DIRECTIVE: Retype the data below line for line, without changing anything.

SUPPLIED DATA:

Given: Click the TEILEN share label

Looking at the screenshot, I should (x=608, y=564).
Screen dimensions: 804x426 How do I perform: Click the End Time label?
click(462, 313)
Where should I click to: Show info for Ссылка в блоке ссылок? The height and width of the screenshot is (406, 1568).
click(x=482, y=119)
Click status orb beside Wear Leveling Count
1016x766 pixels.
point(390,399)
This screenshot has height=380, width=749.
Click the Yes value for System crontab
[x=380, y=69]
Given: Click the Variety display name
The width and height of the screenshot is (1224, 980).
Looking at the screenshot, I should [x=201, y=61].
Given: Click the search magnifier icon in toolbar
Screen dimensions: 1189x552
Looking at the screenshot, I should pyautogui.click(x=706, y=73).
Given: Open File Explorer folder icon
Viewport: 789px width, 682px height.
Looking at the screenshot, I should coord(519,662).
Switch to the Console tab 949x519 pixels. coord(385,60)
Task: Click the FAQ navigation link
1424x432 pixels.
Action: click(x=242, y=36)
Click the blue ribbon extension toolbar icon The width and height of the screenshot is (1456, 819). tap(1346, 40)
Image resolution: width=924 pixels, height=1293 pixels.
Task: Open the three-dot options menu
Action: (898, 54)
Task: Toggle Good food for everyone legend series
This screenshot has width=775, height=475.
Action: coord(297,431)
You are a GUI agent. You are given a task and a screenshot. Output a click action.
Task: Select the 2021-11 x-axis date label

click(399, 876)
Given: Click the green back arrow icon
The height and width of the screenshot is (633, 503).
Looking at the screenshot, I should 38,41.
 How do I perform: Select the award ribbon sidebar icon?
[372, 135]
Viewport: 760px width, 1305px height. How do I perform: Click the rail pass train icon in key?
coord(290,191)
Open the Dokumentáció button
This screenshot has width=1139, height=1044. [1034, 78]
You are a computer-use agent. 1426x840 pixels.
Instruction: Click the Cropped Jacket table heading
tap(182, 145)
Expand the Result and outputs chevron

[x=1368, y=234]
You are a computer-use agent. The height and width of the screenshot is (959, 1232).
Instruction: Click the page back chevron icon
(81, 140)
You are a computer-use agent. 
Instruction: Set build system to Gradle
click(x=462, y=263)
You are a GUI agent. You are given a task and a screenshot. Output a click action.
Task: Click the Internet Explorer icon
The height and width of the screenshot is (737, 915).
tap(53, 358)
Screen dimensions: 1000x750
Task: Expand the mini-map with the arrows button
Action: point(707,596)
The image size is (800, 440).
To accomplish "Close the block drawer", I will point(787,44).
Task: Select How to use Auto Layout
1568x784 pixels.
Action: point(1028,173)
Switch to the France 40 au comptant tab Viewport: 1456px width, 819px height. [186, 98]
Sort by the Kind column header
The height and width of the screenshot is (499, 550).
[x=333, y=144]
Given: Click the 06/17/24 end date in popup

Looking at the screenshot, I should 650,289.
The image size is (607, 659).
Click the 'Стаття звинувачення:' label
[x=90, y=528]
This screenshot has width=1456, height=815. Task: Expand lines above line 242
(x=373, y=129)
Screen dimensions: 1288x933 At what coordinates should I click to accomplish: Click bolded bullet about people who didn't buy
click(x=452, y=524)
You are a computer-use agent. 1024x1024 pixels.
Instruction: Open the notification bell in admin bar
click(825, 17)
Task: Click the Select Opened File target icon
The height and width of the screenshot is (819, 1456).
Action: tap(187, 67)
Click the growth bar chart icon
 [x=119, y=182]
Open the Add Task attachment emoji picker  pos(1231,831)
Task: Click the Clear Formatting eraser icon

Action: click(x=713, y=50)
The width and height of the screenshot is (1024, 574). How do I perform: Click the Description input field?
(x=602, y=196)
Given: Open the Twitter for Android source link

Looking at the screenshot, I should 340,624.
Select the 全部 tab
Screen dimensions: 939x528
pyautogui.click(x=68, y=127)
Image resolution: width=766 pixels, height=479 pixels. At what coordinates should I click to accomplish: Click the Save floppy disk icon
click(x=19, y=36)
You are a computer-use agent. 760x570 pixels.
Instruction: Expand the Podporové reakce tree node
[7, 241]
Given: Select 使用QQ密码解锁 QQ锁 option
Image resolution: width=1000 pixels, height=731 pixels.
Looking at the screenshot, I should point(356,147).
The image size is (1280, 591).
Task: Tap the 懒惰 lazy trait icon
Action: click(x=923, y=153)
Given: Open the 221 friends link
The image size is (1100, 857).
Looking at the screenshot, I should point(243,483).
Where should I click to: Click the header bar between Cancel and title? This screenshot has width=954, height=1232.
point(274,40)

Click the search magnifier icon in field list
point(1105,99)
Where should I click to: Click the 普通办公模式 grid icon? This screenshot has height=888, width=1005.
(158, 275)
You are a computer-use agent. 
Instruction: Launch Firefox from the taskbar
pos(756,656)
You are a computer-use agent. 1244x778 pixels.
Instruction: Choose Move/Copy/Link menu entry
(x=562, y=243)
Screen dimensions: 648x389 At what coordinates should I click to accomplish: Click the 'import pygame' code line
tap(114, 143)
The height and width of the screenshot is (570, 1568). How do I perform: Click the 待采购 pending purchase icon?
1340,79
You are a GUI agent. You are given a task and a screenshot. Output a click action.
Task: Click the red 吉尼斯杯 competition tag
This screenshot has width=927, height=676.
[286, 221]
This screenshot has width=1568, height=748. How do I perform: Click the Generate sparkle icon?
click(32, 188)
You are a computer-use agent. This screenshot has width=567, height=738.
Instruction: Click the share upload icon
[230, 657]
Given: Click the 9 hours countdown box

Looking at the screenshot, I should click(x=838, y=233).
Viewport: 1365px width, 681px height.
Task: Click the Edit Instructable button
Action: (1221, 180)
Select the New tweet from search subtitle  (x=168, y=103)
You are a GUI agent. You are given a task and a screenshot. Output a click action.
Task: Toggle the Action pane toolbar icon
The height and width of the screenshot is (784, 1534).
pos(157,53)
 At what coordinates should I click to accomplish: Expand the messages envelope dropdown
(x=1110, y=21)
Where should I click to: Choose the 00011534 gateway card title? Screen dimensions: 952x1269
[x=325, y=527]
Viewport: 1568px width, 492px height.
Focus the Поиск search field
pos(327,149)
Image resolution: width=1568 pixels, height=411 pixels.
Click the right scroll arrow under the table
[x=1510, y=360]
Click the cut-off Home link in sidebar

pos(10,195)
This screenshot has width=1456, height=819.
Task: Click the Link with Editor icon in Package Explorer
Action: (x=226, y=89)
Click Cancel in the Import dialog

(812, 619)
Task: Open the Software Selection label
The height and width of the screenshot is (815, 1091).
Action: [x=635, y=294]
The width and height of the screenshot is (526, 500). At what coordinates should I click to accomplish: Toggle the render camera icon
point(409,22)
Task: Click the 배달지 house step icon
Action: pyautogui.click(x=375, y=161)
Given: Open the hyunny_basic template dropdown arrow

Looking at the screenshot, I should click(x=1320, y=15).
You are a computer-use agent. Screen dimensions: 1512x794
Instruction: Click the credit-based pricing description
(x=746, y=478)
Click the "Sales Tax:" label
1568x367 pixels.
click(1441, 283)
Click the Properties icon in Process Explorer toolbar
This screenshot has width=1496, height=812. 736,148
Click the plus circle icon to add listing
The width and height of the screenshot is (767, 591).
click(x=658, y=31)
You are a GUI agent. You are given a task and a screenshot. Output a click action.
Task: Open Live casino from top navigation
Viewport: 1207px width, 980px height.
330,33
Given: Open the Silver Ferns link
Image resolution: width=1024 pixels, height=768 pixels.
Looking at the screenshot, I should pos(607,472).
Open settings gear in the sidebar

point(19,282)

TASK RESPONSE:
Given: Click the TEILEN share label

Looking at the screenshot, I should (x=608, y=564).
Screen dimensions: 804x426 How do I perform: Click the End Time label?
click(462, 313)
Where should I click to: Show info for Ссылка в блоке ссылок? The height and width of the screenshot is (406, 1568).
click(x=482, y=119)
Click status orb beside Wear Leveling Count
1016x766 pixels.
point(390,399)
This screenshot has height=380, width=749.
Click the Yes value for System crontab
[x=380, y=69]
Given: Click the Variety display name
The width and height of the screenshot is (1224, 980).
Looking at the screenshot, I should [x=201, y=61].
Given: Click the search magnifier icon in toolbar
Screen dimensions: 1189x552
Looking at the screenshot, I should pyautogui.click(x=706, y=73).
Given: Open File Explorer folder icon
Viewport: 789px width, 682px height.
Looking at the screenshot, I should coord(519,662).
Switch to the Console tab 949x519 pixels. coord(385,60)
Task: Click the FAQ navigation link
1424x432 pixels.
Action: click(x=242, y=36)
Click the blue ribbon extension toolbar icon The width and height of the screenshot is (1456, 819). tap(1346, 40)
Image resolution: width=924 pixels, height=1293 pixels.
Task: Open the three-dot options menu
Action: (898, 54)
Task: Toggle Good food for everyone legend series
This screenshot has width=775, height=475.
Action: coord(297,431)
You are a GUI agent. You are given a task and a screenshot. Output a click action.
Task: Select the 2021-11 x-axis date label

click(399, 876)
Given: Click the green back arrow icon
The height and width of the screenshot is (633, 503).
Looking at the screenshot, I should 38,41.
 How do I perform: Select the award ribbon sidebar icon?
[372, 135]
Viewport: 760px width, 1305px height. How do I perform: Click the rail pass train icon in key?
coord(290,191)
Open the Dokumentáció button
This screenshot has width=1139, height=1044. [1034, 78]
You are a computer-use agent. 1426x840 pixels.
Instruction: Click the Cropped Jacket table heading
tap(182, 145)
Expand the Result and outputs chevron

[x=1368, y=234]
You are a computer-use agent. The height and width of the screenshot is (959, 1232).
Instruction: Click the page back chevron icon
(81, 140)
You are a computer-use agent. 
Instruction: Set build system to Gradle
click(x=462, y=263)
You are a GUI agent. You are given a task and a screenshot. Output a click action.
Task: Click the Internet Explorer icon
The height and width of the screenshot is (737, 915).
tap(53, 358)
Screen dimensions: 1000x750
Task: Expand the mini-map with the arrows button
Action: point(707,596)
The image size is (800, 440).
To accomplish "Close the block drawer", I will point(787,44).
Task: Select How to use Auto Layout
1568x784 pixels.
Action: point(1028,173)
Switch to the France 40 au comptant tab Viewport: 1456px width, 819px height. [186, 98]
Sort by the Kind column header
The height and width of the screenshot is (499, 550).
[x=333, y=144]
Given: Click the 06/17/24 end date in popup

Looking at the screenshot, I should 650,289.
The image size is (607, 659).
Click the 'Стаття звинувачення:' label
[x=90, y=528]
This screenshot has width=1456, height=815. Task: Expand lines above line 242
(x=373, y=129)
Screen dimensions: 1288x933 At what coordinates should I click to accomplish: Click bolded bullet about people who didn't buy
click(x=452, y=524)
You are a computer-use agent. 1024x1024 pixels.
Instruction: Open the notification bell in admin bar
click(825, 17)
Task: Click the Select Opened File target icon
The height and width of the screenshot is (819, 1456).
Action: tap(187, 67)
Click the growth bar chart icon
 [x=119, y=182]
Open the Add Task attachment emoji picker  pos(1231,831)
Task: Click the Clear Formatting eraser icon

Action: click(x=713, y=50)
The width and height of the screenshot is (1024, 574). How do I perform: Click the Description input field?
(x=602, y=196)
Given: Open the Twitter for Android source link

Looking at the screenshot, I should 340,624.
Select the 全部 tab
Screen dimensions: 939x528
pyautogui.click(x=68, y=127)
Image resolution: width=766 pixels, height=479 pixels. At what coordinates should I click to accomplish: Click the Save floppy disk icon
click(x=19, y=36)
You are a computer-use agent. 760x570 pixels.
Instruction: Expand the Podporové reakce tree node
[7, 241]
Given: Select 使用QQ密码解锁 QQ锁 option
Image resolution: width=1000 pixels, height=731 pixels.
Looking at the screenshot, I should point(356,147).
The image size is (1280, 591).
Task: Tap the 懒惰 lazy trait icon
Action: click(x=923, y=153)
Given: Open the 221 friends link
The image size is (1100, 857).
Looking at the screenshot, I should point(243,483).
Where should I click to: Click the header bar between Cancel and title? This screenshot has width=954, height=1232.
point(274,40)

Click the search magnifier icon in field list
point(1105,99)
Where should I click to: Click the 普通办公模式 grid icon? This screenshot has height=888, width=1005.
(158, 275)
You are a computer-use agent. 
Instruction: Launch Firefox from the taskbar
pos(756,656)
You are a computer-use agent. 1244x778 pixels.
Instruction: Choose Move/Copy/Link menu entry
(x=562, y=243)
Screen dimensions: 648x389 At what coordinates should I click to accomplish: Click the 'import pygame' code line
tap(114, 143)
The height and width of the screenshot is (570, 1568). How do I perform: Click the 待采购 pending purchase icon?
1340,79
You are a GUI agent. You are given a task and a screenshot. Output a click action.
Task: Click the red 吉尼斯杯 competition tag
This screenshot has width=927, height=676.
[286, 221]
This screenshot has width=1568, height=748. How do I perform: Click the Generate sparkle icon?
click(32, 188)
You are a computer-use agent. This screenshot has width=567, height=738.
Instruction: Click the share upload icon
[230, 657]
Given: Click the 9 hours countdown box

Looking at the screenshot, I should click(x=838, y=233).
Viewport: 1365px width, 681px height.
Task: Click the Edit Instructable button
Action: (1221, 180)
Select the New tweet from search subtitle  (x=168, y=103)
You are a GUI agent. You are given a task and a screenshot. Output a click action.
Task: Toggle the Action pane toolbar icon
The height and width of the screenshot is (784, 1534).
pos(157,53)
 At what coordinates should I click to accomplish: Expand the messages envelope dropdown
(x=1110, y=21)
Where should I click to: Choose the 00011534 gateway card title? Screen dimensions: 952x1269
[x=325, y=527]
Viewport: 1568px width, 492px height.
Focus the Поиск search field
pos(327,149)
Image resolution: width=1568 pixels, height=411 pixels.
Click the right scroll arrow under the table
[x=1510, y=360]
Click the cut-off Home link in sidebar

pos(10,195)
This screenshot has width=1456, height=819.
Task: Click the Link with Editor icon in Package Explorer
Action: (x=226, y=89)
Click Cancel in the Import dialog

(812, 619)
Task: Open the Software Selection label
The height and width of the screenshot is (815, 1091).
Action: [x=635, y=294]
The width and height of the screenshot is (526, 500). At what coordinates should I click to accomplish: Toggle the render camera icon
point(409,22)
Task: Click the 배달지 house step icon
Action: pyautogui.click(x=375, y=161)
Given: Open the hyunny_basic template dropdown arrow

Looking at the screenshot, I should click(x=1320, y=15).
You are a computer-use agent. Screen dimensions: 1512x794
Instruction: Click the credit-based pricing description
(x=746, y=478)
Click the "Sales Tax:" label
1568x367 pixels.
click(1441, 283)
Click the Properties icon in Process Explorer toolbar
This screenshot has width=1496, height=812. 736,148
Click the plus circle icon to add listing
The width and height of the screenshot is (767, 591).
click(x=658, y=31)
You are a GUI agent. You are given a task and a screenshot. Output a click action.
Task: Open Live casino from top navigation
Viewport: 1207px width, 980px height.
330,33
Given: Open the Silver Ferns link
Image resolution: width=1024 pixels, height=768 pixels.
Looking at the screenshot, I should pos(607,472).
Open settings gear in the sidebar

point(19,282)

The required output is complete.